▶ [Trecho do documento]:
▬▬▬▬▬▬
Liberdade significa...

"Liberdade significa: os instintos viris, alegres na guerra e na vitória se apoderaram dos outros instintos - por exemplo, o instinto de 'felicidade'. O homem que se tornou livre, e muito mais ainda o espírito que se tornou livre pisa sobre o modo de ser desprezível do bem-estar, com o qual sonham o comerciante, o cristão, a vaca, a mulher, o inglês e outros democratas. O homem livre é guerreiro." (Nietzsche. Crepúsculo dos Ídolos. Pág. 95)

Para alguns este aforismo não passa de uma provocação, de uma expressão de mau-humor reacionário, antidemocrático e sexista. Mas se pensarmos na concepção de liberdade dos antigos, a Libertas, veremos que o aforismo é mais que uma simples provocação.
Primeira polêmica do aforismo: Nietzsche faz uma associação entre liberdade e instintos. Para a tradição "socrático-iluminista", a liberdade nunca esteve associada aos instintos. Quando os instintos predominam não se é livre, mas sim "escravo dos instintos", comandado pela necessidade, por "forças cegas" cujo resultado é absolutamente incerto. Esta tradição considera que só somos livres quando a razão predomina sobre os nossos instintos, sentimentos e paixões.
Mas até que ponto é possível este predomínio da razão? Até que ponto a própria "razão" não é uma reação instintiva daqueles que são demasiado fracos para viverem a vida, com seu fluxo de instintos, sentimentos e paixões que podem trazer muita felicidade mas também muita dor? Esse fraco é como aquele sujeito que depois de uma decepção amorosa afirma "não quero amar a mais ninguém", em vez de se apaixonar de novo, e se decepcionar de novo, ou não, enfim de seguir vivendo. Para ele o sentimento "amor" causou dor, então a solução é tentar eliminar esse sentimento. Mas eliminando este sentimento se elimina também a felicidade que ele produzia. Existe uma expressão popular para esse tipo de ação: "jogar o bebê junto com a água suja". Ele queria se livrar da água suja do banho (no caso, a dor da decepção amorosa), mas o bebê foi junto (o amor). Para Nietzsche, assim é com a vida, tentar eliminar a dor, significa tentar eliminar qualquer possibilidade de dor, portanto, se os instintos, sentimentos e paixões podem produzir dor, eles devem ser refreados ou eliminados. Acontece que assim se está eliminando a própria vida. Amor pode produzir dor: não ame mais. Sexo pode trazer problemas: não faça sexo. Álcool pode provocar doenças: tome cerveja sem álcool. A política na assembléia pode trazer conflitos: entreguem o poder a um império. Em busca da "paz de espírito" o sujeito abdica ao mesmo tempo de fontes de dor, mas também de fontes de felicidade, do "prazer de viver". A única situação onde realmente se pode estar seguro, protegido contra qualquer dor é a morte. Aí não há mais risco. Buscar a ausência de dor, a paz a qualquer custo, no limite, elimina também a própria vida. Mas elimina antes a liberdade. No mundo antigo, os escravos eram os que perdiam a guerra e abdicavam da liberdade em troca de "continuar vivendo". Fizeram um acordo trocando a liberdade pela paz. O homem livre não faz essa troca, ele é guerreiro.
▬▬▬▬▬▬
▶ [Dados brutos]:
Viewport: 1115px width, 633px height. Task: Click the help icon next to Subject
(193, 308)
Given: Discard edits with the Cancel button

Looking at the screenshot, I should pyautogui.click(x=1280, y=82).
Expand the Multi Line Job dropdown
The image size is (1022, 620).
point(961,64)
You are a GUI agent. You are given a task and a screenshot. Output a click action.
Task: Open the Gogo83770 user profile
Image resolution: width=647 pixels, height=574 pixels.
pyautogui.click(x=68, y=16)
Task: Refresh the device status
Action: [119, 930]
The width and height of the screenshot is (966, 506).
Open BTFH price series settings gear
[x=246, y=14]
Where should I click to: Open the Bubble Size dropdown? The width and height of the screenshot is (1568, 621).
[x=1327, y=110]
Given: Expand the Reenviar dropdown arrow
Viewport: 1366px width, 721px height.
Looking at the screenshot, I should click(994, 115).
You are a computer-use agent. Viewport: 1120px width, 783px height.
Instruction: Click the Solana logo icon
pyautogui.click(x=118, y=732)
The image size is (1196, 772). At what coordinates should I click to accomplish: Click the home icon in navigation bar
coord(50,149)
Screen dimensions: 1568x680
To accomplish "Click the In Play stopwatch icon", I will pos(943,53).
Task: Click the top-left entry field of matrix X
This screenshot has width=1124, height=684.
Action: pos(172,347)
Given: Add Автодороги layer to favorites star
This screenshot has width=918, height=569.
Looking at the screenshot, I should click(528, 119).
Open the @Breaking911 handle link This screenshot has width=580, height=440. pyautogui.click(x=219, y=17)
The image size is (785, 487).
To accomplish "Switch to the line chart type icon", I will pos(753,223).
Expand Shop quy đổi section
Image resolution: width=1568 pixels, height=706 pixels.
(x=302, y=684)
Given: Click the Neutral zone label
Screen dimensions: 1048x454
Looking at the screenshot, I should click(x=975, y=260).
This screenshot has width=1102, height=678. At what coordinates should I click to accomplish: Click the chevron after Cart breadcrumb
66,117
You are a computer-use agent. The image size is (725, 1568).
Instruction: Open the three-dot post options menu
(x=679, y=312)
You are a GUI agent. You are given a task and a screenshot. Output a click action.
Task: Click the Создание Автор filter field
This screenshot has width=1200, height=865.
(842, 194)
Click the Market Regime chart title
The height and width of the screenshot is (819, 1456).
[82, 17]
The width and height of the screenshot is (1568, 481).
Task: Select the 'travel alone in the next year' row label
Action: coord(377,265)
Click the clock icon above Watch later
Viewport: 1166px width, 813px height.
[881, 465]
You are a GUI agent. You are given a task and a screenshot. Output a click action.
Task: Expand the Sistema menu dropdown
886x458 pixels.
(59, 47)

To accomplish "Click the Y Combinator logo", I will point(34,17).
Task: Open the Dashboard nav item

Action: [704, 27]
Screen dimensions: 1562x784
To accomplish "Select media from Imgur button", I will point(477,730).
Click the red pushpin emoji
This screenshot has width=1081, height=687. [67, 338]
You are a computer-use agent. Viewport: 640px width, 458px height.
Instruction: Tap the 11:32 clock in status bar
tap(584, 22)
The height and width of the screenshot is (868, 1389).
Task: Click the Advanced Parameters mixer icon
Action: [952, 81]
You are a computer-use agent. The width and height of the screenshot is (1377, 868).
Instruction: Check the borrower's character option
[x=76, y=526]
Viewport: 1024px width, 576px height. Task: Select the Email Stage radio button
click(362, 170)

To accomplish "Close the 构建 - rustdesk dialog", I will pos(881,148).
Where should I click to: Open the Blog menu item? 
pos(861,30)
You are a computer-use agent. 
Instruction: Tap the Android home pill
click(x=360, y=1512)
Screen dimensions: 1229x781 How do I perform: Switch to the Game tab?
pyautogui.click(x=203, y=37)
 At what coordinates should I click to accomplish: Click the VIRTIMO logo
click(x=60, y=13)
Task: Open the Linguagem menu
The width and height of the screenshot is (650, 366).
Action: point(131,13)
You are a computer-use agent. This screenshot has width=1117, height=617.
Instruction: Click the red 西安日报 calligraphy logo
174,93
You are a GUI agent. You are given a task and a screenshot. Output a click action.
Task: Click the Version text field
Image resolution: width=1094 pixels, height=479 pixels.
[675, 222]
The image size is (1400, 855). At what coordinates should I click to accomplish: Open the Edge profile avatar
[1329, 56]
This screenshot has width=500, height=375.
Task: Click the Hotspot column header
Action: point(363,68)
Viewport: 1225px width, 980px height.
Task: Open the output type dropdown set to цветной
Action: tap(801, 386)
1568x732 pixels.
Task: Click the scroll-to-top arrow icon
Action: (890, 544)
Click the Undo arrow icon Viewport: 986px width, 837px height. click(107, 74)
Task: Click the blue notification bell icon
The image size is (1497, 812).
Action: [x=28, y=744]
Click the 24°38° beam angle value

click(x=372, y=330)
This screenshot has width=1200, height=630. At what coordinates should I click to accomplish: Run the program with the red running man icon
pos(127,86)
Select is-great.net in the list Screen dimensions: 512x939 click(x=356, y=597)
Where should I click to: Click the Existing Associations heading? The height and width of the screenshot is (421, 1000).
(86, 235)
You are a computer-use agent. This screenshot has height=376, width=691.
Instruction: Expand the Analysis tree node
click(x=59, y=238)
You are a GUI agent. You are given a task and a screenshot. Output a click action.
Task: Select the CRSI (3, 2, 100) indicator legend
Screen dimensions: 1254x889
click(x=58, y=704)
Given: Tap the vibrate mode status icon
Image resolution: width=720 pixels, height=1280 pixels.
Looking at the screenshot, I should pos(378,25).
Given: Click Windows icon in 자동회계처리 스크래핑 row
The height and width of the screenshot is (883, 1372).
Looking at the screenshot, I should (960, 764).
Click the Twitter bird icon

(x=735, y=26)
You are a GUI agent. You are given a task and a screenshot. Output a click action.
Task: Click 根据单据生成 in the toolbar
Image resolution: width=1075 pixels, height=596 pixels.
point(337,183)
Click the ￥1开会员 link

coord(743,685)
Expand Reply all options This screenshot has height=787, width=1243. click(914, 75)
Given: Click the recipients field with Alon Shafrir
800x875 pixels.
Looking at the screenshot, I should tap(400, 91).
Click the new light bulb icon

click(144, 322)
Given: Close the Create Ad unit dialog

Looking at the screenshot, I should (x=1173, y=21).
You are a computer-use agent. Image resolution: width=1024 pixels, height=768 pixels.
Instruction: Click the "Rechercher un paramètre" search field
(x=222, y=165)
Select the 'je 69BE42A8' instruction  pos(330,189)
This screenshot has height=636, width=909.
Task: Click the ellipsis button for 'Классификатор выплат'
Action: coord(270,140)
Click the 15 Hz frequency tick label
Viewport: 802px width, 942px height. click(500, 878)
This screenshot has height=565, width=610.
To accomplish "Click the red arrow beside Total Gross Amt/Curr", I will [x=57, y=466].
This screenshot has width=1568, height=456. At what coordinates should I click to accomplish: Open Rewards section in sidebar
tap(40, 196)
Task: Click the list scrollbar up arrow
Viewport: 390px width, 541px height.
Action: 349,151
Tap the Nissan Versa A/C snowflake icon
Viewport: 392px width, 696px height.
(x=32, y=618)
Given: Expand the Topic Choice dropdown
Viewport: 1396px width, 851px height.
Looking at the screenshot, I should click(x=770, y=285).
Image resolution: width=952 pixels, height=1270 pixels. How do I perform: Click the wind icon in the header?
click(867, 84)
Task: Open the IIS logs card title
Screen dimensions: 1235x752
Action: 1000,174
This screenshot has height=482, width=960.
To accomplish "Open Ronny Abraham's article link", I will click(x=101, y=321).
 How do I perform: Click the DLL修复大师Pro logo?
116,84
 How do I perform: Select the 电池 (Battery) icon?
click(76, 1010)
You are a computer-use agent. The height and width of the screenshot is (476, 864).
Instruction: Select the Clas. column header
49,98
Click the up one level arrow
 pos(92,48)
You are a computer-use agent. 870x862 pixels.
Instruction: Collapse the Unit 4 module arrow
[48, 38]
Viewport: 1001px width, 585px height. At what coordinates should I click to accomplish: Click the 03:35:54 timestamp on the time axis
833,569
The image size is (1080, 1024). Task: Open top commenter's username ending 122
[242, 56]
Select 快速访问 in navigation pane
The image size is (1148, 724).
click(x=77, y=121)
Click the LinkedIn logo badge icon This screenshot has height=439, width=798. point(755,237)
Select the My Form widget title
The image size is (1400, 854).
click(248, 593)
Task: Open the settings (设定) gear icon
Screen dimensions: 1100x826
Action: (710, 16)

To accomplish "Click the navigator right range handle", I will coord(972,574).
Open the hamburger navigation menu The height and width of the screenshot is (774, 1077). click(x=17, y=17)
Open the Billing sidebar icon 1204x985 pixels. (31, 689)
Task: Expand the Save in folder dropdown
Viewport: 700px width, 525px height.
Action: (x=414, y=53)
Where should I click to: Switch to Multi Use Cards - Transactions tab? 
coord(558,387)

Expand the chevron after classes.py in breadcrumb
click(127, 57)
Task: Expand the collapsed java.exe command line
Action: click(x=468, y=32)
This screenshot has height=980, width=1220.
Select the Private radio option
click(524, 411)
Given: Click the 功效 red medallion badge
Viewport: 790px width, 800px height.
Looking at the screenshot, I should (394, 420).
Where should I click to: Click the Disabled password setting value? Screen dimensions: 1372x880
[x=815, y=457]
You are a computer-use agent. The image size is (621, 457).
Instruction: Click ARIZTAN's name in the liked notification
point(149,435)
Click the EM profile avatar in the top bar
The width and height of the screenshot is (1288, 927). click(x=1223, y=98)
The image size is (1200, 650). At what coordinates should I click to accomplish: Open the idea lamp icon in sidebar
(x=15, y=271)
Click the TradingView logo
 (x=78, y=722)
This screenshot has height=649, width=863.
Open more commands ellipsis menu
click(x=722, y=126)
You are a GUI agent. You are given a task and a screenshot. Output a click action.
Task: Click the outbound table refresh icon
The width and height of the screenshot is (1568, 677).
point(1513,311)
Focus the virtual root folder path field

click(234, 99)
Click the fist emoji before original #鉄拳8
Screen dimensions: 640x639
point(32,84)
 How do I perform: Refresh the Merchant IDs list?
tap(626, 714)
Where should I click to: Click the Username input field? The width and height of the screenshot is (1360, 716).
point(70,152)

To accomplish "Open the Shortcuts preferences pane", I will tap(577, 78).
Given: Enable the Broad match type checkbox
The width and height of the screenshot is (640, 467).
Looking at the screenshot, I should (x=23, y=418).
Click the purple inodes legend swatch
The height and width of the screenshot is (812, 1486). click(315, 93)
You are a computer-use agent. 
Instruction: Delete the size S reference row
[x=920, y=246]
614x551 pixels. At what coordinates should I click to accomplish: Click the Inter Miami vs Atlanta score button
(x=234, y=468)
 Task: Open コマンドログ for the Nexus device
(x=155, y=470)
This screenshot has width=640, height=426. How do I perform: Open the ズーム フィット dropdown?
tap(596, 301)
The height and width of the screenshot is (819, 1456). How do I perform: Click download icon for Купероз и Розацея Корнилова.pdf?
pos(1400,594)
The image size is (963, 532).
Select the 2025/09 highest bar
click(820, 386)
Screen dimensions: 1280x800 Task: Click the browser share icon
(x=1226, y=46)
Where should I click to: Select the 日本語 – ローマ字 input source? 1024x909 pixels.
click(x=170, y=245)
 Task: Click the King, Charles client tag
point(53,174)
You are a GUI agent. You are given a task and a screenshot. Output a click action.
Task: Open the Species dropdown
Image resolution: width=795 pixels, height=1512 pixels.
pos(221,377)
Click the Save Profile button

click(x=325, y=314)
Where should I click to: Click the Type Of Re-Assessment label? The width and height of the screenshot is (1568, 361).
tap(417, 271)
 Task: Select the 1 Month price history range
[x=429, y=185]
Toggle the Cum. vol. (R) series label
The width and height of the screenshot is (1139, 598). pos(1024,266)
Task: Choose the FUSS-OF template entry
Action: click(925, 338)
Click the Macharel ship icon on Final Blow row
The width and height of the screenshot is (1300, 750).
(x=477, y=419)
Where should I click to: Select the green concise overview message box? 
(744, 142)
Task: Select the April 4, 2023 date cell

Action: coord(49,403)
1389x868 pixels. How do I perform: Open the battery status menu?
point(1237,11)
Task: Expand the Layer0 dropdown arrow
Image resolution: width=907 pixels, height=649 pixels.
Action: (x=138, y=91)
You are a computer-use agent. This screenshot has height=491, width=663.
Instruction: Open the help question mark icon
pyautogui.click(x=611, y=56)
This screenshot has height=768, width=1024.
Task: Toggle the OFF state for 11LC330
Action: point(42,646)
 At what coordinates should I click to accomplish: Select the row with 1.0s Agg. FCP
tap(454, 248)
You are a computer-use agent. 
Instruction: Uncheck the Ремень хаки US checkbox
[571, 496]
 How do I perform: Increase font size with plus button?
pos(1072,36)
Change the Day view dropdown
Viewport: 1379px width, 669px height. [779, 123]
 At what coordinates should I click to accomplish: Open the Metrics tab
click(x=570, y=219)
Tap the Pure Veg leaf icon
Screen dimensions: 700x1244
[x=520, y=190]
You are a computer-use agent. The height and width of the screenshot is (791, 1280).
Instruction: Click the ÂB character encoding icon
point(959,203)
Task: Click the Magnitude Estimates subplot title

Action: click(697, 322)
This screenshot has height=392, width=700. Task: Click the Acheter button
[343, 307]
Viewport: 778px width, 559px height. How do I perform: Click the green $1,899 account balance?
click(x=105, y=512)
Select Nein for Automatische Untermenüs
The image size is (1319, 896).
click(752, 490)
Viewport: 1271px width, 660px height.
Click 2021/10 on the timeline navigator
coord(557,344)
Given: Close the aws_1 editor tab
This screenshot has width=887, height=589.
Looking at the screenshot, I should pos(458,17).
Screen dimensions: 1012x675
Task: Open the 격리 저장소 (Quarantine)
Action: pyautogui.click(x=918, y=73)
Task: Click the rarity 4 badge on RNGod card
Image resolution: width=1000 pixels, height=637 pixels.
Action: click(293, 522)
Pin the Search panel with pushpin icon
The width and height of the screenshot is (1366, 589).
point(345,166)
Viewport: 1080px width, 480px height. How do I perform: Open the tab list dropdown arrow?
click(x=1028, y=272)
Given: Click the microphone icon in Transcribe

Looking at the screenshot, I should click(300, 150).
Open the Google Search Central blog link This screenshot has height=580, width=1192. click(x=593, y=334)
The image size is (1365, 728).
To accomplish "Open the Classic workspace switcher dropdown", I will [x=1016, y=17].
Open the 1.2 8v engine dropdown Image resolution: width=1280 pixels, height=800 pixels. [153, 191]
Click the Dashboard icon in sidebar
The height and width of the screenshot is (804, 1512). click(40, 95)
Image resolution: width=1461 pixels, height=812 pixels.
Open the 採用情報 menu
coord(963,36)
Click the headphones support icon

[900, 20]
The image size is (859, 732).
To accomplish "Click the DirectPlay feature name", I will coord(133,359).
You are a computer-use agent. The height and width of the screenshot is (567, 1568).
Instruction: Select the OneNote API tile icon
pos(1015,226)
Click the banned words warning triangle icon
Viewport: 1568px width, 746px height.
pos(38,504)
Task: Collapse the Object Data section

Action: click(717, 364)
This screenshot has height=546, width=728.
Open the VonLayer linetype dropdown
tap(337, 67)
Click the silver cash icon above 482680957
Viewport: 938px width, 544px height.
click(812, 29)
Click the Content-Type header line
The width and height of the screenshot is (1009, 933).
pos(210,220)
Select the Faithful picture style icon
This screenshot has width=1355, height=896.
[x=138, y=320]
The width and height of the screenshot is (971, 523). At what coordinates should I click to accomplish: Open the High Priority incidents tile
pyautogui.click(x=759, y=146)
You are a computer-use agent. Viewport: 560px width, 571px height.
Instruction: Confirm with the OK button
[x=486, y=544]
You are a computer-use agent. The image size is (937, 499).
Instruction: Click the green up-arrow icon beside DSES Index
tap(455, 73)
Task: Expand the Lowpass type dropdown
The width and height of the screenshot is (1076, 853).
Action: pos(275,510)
▬▬▬▬▬▬
▶ [Usando as informações]:
1. Traduza para o inglês a seguinte frase do texto sobre a liberdade: "Fizeram um acordo trocando a liberdade pela paz."
2. De acordo com o texto sobre a liberdade, quem eram os escravos no mundo antigo?
3. Transcreva o trecho do texto sobre a liberdade, começando em "Para alguns este" e terminando em "uma simples provocação.".

▶ [Respostas por tarefa]:
1. They made a deal trading freedom for peace.

2. Eram os que perdiam a guerra e abdicavam da liberdade em troca de "continuar vivendo".

3.
Para alguns este aforismo não passa de uma provocação, de uma expressão de mau-humor reacionário, antidemocrático e sexista. Mas se pensarmos na concepção de liberdade dos antigos, a Libertas, veremos que o aforismo é mais que uma simples provocação.